#### EXERCISE PROMPT:
Rewrite the rows from the start through the line containing "Action: tap(1741, 1217)" as a two-column CSV with the headers instruction and response. Give one line for each instruction paired with its answer, putting each value in a single quoted field and replacing line breaks with spaces.
::::::::
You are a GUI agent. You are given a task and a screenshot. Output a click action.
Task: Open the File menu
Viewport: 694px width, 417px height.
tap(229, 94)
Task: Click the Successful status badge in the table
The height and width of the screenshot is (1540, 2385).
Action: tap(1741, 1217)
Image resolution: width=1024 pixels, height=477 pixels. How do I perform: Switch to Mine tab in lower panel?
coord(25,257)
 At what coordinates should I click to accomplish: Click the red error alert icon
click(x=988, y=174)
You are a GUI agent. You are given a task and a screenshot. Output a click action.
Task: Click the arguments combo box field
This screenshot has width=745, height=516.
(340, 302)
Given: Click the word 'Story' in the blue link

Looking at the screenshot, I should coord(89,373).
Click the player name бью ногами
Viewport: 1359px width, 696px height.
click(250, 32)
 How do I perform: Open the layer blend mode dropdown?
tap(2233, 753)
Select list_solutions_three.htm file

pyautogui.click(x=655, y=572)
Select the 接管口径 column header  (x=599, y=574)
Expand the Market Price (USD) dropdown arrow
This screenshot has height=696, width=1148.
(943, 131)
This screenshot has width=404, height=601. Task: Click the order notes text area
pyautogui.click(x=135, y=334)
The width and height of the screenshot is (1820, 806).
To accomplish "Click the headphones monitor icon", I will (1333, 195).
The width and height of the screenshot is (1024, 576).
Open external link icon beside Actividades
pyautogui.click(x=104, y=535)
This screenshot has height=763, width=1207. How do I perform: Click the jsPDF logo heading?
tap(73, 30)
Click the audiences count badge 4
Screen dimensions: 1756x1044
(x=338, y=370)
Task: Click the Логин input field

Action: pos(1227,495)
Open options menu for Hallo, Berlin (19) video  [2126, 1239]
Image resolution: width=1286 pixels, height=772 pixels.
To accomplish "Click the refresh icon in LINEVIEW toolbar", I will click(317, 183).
::::::::
#### ANSWER TO THE EXERCISE:
instruction,response
"You are a GUI agent. You are given a task and a screenshot. Output a click action. Task: Open the File menu Viewport: 694px width, 417px height.","tap(229, 94)"
"Task: Click the Successful status badge in the table The height and width of the screenshot is (1540, 2385).","Action: tap(1741, 1217)"